Plus, you'll get 14 grams of protein and 26 grams of satiating fat per serving to keep your cravings at bay throughout the morning.

Get the California Scrambled Eggs and Avocado recipe and nutrition info here.

5. Green Eggs and Kale Salad

This veggie-packed salad makes for a great lunch that's also easy to meal prep in advance.
  • Calories: 372
  • Protein: 16 grams

This breakfast salad contains two powerhouse ingredients: Kale and eggs.
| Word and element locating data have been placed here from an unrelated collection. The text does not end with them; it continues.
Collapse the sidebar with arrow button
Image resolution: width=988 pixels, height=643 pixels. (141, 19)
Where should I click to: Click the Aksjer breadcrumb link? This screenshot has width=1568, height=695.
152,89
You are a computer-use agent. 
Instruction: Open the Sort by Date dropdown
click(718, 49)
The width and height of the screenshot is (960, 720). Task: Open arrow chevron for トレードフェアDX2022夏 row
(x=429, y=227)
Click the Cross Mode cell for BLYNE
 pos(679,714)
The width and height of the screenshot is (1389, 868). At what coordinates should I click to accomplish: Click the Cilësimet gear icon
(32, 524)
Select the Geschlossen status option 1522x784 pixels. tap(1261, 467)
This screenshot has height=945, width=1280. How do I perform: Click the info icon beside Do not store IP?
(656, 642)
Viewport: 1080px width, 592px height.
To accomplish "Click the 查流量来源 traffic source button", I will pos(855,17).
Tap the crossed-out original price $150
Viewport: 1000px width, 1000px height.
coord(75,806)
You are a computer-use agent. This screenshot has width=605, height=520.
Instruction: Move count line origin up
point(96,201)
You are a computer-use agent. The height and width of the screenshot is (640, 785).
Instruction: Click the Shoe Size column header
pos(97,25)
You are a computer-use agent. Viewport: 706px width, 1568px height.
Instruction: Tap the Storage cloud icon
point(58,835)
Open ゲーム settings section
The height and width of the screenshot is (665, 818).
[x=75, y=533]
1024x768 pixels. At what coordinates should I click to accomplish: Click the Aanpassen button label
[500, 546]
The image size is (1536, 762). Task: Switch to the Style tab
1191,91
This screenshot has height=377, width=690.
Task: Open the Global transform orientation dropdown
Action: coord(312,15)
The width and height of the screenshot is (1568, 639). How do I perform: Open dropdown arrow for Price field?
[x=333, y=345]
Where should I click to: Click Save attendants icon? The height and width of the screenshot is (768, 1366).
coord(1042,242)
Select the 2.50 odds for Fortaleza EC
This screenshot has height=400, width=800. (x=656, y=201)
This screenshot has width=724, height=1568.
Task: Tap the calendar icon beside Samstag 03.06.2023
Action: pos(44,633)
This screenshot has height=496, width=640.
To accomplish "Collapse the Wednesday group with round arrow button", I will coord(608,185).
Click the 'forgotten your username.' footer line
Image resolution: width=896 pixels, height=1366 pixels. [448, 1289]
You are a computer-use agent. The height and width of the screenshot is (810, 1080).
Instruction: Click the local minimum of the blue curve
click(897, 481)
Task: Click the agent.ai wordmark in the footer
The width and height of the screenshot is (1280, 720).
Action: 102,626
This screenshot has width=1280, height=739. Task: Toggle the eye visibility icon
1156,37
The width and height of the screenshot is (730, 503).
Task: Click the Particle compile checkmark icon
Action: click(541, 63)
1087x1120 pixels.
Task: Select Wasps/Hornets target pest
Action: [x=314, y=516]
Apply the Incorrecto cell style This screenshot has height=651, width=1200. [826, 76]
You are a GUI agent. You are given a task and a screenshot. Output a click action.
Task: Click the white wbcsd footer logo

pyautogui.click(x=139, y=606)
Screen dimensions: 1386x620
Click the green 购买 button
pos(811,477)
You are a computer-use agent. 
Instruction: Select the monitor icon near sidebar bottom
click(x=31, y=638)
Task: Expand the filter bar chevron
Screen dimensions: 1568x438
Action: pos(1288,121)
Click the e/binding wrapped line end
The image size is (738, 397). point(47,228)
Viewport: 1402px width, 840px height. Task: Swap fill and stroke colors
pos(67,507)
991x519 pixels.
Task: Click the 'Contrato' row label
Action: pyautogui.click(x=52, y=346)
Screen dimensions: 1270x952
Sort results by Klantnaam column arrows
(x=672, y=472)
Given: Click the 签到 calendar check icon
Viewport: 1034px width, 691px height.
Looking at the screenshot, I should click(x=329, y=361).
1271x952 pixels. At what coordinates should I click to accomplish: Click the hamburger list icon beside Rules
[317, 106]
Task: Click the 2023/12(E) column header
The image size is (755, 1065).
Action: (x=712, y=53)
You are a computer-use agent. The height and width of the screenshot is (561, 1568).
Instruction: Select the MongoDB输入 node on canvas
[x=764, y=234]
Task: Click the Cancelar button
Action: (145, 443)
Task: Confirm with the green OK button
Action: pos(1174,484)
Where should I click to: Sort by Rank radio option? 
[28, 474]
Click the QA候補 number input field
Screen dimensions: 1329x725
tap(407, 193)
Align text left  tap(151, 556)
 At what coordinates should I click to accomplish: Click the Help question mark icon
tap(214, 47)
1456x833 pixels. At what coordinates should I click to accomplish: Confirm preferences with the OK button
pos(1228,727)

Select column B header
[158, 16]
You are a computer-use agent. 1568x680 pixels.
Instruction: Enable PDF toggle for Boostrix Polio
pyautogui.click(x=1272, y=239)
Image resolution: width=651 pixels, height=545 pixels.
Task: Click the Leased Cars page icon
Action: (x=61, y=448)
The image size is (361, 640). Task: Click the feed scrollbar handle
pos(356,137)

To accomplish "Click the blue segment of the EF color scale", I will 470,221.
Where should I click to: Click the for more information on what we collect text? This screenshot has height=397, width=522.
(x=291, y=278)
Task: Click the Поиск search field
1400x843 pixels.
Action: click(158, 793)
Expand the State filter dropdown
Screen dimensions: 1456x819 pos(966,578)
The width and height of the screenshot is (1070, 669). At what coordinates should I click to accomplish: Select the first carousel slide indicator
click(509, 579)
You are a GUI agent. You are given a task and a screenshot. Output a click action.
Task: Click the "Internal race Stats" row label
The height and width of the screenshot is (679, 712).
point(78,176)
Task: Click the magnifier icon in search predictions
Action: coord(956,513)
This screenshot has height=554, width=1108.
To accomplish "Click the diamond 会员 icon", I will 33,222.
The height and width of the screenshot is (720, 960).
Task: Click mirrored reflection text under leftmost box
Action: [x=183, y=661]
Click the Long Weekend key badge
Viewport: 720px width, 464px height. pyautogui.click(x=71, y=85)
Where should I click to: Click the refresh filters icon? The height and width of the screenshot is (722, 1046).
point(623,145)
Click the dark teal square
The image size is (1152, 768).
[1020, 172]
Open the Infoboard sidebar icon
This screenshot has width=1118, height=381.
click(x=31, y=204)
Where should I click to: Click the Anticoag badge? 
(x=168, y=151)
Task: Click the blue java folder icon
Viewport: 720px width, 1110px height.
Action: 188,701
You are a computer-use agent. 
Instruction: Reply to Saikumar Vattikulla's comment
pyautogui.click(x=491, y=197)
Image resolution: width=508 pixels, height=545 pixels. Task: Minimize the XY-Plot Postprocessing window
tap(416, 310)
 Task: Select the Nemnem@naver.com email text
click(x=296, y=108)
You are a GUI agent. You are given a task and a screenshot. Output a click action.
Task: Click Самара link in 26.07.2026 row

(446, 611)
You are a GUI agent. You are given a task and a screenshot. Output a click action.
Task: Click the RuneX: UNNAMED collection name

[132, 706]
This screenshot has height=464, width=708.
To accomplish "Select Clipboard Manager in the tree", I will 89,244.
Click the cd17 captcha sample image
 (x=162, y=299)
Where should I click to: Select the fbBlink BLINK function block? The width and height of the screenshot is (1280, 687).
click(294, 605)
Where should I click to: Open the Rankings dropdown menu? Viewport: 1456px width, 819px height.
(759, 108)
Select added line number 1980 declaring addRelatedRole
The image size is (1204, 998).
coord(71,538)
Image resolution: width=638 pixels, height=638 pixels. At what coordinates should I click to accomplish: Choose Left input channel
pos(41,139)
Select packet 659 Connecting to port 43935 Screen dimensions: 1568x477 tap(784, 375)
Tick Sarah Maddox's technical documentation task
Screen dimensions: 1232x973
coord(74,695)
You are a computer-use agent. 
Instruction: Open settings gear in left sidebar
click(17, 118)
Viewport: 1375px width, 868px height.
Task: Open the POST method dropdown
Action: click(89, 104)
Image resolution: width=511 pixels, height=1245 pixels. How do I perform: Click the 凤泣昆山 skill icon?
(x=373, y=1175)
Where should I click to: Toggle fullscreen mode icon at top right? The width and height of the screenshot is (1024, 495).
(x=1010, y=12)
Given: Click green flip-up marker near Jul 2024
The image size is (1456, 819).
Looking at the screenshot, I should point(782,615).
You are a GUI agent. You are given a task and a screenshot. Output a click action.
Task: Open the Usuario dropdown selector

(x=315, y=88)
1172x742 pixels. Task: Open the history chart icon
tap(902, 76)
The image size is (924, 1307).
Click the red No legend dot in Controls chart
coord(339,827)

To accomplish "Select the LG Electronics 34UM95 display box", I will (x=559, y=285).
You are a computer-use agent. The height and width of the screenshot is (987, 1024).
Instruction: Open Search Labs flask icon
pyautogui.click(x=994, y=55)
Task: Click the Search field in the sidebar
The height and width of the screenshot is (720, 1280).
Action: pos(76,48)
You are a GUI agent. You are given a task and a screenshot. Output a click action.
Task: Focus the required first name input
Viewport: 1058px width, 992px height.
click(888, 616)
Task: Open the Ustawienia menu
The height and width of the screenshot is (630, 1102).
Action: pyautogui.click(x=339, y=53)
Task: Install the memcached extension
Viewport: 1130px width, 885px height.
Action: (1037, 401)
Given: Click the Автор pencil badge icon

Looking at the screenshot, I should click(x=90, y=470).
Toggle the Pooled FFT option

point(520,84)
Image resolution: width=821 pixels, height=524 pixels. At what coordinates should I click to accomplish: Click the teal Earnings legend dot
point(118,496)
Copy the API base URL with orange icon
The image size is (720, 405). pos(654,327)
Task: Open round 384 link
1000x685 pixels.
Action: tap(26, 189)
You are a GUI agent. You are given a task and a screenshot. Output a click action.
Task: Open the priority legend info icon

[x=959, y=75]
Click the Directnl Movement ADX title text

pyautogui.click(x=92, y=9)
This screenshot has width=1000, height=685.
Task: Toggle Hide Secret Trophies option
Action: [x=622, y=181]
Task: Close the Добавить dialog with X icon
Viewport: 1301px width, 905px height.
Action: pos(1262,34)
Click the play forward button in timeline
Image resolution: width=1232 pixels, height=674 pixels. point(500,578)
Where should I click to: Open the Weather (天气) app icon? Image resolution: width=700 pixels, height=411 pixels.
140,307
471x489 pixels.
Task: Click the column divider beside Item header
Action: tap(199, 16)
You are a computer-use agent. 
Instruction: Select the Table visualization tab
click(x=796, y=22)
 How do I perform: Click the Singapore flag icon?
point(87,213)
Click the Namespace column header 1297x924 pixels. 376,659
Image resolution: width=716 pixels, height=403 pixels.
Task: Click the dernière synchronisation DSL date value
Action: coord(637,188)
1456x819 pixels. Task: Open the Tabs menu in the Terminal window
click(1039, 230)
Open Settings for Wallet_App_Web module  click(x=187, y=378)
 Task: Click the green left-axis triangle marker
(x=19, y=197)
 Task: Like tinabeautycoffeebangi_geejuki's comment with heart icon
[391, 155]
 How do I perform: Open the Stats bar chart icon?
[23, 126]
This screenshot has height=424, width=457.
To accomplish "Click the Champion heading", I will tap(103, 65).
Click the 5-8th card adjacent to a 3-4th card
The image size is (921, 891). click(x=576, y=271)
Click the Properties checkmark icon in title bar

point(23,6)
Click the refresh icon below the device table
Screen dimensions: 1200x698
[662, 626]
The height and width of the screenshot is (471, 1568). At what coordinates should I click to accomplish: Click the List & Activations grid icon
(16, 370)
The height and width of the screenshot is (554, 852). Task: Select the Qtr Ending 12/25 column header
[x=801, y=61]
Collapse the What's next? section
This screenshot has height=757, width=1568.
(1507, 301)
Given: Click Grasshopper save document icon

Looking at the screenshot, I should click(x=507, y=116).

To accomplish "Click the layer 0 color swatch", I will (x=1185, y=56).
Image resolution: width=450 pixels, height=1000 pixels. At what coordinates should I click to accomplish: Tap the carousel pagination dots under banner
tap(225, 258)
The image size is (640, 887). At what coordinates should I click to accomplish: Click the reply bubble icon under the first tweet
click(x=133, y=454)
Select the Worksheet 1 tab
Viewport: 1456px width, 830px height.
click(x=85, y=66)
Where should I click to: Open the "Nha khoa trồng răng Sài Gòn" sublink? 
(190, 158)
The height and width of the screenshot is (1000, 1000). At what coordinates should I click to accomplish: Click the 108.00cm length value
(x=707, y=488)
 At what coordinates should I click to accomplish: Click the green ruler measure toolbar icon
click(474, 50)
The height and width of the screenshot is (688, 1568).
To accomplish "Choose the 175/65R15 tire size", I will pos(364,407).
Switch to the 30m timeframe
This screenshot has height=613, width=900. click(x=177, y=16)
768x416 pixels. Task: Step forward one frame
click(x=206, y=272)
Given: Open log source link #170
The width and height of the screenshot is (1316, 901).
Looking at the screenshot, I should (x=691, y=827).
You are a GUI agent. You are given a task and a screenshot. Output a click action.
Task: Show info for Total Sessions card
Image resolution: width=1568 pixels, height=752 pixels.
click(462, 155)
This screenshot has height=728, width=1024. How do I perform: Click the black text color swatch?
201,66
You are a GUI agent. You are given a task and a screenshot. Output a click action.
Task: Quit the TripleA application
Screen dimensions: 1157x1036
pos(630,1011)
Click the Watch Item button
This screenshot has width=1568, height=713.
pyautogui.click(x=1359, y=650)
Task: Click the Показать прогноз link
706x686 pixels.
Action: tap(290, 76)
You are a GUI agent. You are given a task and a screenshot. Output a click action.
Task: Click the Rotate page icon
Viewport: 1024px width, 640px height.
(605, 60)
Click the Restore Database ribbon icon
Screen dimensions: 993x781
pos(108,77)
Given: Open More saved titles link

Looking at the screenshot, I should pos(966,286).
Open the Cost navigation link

Consider kale nature's multivitamin — it packs vitamins A, K, B6 and C, calcium, potassium, copper and manganese. One cup of raw kale has just 33 calories and only 7 grams of carbs, making it a diabetes- and weight-management-friendly vegetable. It's also linked to reducing the risk of various types of cancer, according to the Mayo Clinic.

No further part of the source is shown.